#### Passage to read ####

Carville Dickinson Benson (August 24, 1872 – February 8, 1929) was a U.S. Congressman who represented the second Congressional district of Maryland from 1918 to 1921.

Early life
Carville Benson was born near Halethorpe in Baltimore County, Maryland, Benson attended preparatory schools and Lehigh University of Bethlehem, Pennsylvania, in 1890.  He graduated from the law department of University of Baltimore in 1893, and was admitted to the bar the same year.

Career
Benson served as a member of the Maryland House of Delegates from 1904 to 1910 and again in 1918, serving as Speaker of the House in 1906.  He also served as a member of the Maryland State Senate from 1912 to 1914.

####

## Stated goal
Could you pick up the Carville Dickinson Benson biography above and continue it from its last sentence?

#### Record list ####

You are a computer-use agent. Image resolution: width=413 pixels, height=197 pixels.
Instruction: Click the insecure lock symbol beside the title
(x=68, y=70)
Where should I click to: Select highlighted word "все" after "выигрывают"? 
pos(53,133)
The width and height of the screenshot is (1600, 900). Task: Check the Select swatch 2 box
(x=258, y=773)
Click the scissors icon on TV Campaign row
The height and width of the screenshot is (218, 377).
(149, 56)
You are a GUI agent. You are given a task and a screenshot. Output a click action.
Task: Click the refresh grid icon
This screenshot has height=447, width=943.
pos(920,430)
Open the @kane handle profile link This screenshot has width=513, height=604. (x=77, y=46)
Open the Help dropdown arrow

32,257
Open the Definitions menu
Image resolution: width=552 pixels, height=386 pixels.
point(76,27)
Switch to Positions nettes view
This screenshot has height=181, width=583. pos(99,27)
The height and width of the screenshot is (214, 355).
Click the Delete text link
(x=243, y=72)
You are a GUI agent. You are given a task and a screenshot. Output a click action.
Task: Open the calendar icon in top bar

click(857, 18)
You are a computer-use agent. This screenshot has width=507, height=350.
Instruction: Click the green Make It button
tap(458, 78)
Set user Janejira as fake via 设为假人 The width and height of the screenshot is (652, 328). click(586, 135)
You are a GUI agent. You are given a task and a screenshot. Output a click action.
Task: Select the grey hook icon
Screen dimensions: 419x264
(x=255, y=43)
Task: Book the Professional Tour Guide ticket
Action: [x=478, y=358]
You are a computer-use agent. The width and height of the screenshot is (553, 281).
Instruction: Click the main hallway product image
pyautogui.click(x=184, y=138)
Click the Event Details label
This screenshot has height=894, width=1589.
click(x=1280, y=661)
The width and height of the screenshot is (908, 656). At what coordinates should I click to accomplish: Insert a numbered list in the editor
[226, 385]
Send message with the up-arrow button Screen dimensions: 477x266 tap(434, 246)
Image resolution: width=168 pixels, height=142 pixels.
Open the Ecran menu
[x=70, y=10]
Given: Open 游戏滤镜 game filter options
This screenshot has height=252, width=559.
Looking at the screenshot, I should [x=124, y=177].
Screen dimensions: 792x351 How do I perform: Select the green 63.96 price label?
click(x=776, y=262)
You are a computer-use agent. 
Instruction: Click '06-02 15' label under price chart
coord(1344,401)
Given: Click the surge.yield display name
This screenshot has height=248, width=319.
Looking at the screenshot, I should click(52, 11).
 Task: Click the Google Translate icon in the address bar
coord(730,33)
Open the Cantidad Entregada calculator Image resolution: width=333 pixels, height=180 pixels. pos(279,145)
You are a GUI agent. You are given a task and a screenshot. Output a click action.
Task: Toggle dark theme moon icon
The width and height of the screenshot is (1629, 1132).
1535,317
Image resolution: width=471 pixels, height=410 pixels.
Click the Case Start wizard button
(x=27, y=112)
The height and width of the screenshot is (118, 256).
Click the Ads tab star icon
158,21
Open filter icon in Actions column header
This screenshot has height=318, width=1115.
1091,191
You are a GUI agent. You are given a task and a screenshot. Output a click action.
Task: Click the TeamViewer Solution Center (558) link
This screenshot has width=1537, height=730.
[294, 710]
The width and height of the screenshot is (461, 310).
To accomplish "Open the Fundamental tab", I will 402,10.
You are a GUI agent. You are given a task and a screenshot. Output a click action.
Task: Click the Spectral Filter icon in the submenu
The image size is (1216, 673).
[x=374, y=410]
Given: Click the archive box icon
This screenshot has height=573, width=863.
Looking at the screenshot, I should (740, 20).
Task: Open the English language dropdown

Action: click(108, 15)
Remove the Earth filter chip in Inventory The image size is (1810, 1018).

####

## Exercise output
In 1918, Benson was elected as a Democrat to the Sixty-fifth Congress to fill the vacancy caused by the death of Joshua Frederick Cockey Talbott, and was re-elected to the Sixty-sixth Congress, serving from November 5, 1918, to March 3, 1921.  He was an unsuccessful candidate for reelection in 1920 to the Sixth-seventh Congress.

After Congress, Benson resumed the practice of law in Baltimore, Maryland, and resided in Halethorpe. He was appointed the State insurance commissioner of Maryland in 1924 and served until his death.

Personal life
Benson died on February 8, 1929, in Baltimore. He is interred in Cedar Hill Cemetery of Brooklyn, Maryland.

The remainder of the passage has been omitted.